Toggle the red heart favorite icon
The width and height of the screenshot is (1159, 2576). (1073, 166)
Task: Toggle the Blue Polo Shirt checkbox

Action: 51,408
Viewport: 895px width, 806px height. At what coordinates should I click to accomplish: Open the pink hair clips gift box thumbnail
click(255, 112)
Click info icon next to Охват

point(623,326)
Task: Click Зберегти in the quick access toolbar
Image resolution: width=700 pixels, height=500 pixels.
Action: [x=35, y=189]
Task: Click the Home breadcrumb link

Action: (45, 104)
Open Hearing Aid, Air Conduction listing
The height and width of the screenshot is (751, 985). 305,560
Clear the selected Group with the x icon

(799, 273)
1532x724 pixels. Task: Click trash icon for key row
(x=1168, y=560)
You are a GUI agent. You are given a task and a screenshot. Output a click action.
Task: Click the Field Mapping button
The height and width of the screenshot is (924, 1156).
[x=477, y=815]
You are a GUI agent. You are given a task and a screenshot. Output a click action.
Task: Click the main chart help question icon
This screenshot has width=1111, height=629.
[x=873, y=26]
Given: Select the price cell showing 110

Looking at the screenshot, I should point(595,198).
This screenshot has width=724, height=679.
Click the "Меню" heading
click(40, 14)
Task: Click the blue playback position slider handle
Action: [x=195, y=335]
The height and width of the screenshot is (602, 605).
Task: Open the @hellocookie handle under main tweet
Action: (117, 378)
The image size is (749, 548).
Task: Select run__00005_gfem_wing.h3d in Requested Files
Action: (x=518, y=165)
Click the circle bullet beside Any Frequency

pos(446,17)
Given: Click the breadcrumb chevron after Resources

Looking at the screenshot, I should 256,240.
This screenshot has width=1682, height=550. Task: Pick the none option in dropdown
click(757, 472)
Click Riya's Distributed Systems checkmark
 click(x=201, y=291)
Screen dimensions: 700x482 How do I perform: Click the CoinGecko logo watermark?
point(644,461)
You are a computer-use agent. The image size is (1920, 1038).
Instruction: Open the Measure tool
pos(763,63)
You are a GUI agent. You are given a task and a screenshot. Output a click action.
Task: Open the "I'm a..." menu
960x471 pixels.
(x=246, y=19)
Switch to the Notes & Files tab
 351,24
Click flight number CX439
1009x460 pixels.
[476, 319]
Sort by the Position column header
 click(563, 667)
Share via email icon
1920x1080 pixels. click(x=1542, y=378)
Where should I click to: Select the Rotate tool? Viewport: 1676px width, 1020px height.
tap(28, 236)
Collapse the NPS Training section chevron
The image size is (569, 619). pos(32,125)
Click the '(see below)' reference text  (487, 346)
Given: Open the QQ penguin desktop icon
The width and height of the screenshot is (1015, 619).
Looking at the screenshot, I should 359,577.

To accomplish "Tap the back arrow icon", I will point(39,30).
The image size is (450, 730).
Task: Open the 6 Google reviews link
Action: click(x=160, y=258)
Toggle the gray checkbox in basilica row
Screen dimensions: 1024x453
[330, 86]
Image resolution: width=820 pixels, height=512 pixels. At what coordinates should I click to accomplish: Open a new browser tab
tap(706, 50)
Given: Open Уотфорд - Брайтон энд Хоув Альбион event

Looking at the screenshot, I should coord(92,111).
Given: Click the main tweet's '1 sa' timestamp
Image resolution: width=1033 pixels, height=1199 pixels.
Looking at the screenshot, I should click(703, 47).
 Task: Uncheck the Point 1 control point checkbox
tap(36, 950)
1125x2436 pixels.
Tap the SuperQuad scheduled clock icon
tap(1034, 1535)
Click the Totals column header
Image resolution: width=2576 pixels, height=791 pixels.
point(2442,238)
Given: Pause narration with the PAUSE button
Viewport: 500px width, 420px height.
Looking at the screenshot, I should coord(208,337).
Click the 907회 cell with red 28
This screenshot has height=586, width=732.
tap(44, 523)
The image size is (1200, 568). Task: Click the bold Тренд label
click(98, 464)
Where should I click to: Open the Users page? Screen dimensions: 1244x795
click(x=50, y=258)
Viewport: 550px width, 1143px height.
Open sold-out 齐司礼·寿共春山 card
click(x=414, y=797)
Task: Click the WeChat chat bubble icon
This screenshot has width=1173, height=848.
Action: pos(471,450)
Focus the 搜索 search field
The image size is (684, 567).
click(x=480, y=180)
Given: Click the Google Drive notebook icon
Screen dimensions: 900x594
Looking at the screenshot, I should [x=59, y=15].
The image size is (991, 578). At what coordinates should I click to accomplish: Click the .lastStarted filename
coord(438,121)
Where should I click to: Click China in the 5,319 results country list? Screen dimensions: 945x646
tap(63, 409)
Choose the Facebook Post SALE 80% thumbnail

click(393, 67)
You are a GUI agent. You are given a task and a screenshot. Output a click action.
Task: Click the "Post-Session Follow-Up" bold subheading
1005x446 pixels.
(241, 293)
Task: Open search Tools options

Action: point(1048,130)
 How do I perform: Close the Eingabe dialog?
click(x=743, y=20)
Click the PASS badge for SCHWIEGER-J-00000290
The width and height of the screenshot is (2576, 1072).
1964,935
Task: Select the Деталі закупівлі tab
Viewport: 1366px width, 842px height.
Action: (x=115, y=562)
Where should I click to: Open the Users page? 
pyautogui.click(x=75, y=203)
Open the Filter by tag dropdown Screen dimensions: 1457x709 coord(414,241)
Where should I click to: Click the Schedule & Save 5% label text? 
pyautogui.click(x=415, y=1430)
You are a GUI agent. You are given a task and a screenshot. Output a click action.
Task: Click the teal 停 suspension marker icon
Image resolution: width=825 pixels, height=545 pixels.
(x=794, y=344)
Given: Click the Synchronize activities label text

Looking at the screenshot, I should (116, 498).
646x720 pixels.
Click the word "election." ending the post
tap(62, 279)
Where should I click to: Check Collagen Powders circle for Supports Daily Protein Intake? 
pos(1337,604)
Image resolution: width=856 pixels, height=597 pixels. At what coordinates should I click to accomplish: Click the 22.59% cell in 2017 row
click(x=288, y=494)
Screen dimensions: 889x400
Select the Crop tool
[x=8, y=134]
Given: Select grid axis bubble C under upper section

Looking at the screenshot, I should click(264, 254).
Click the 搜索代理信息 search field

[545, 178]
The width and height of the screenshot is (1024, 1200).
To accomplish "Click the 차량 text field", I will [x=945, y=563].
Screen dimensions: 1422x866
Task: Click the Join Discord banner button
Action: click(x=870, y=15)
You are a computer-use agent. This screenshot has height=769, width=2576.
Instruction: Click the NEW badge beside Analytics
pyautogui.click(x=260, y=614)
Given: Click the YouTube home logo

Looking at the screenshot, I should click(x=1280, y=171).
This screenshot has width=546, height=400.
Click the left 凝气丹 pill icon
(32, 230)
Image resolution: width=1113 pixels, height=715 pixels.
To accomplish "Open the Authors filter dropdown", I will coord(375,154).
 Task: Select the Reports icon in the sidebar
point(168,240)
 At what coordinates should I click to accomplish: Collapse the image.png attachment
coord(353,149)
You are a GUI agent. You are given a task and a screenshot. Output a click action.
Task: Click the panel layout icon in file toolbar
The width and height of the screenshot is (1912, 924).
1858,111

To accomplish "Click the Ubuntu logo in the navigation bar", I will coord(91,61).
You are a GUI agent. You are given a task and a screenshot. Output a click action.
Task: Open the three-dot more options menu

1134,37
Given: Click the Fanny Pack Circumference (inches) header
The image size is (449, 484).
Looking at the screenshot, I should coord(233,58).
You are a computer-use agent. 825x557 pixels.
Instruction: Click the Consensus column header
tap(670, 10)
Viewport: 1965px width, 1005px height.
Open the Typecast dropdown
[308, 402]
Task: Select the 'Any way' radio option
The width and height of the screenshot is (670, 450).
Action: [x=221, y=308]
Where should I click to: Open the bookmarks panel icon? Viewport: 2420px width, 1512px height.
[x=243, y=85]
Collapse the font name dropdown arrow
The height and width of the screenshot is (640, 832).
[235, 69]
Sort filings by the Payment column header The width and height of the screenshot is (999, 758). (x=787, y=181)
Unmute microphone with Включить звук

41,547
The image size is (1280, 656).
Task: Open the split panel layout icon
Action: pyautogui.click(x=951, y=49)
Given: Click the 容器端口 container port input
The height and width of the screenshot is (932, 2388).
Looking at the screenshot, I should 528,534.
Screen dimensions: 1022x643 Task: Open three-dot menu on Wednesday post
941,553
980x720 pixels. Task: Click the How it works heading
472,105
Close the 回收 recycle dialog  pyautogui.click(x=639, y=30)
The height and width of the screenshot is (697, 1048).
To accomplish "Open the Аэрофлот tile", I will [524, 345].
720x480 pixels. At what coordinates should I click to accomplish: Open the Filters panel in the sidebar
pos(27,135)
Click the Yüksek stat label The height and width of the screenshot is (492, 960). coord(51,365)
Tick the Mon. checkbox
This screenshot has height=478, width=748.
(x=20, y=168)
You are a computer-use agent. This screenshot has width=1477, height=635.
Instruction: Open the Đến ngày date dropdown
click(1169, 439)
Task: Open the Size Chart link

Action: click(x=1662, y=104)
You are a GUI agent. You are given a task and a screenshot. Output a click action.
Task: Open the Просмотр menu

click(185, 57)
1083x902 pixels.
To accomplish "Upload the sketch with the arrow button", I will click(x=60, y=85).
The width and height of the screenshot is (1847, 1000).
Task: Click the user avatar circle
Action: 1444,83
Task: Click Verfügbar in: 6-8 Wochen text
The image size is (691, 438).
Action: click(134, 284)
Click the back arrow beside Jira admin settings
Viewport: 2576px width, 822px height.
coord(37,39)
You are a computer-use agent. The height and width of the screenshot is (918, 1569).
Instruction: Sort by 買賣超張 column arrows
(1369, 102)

---

→ **HOW TO COMPLETE THIS TASK**: Output the lines above exactly, but only those between the line holding "Collapse the NPS Training section chevron" and the line holding "Given: Open the QQ penguin desktop icon", inclusive.

→ **RESULT OF THIS TASK**:
Collapse the NPS Training section chevron
The image size is (569, 619). pos(32,125)
Click the '(see below)' reference text  (487, 346)
Given: Open the QQ penguin desktop icon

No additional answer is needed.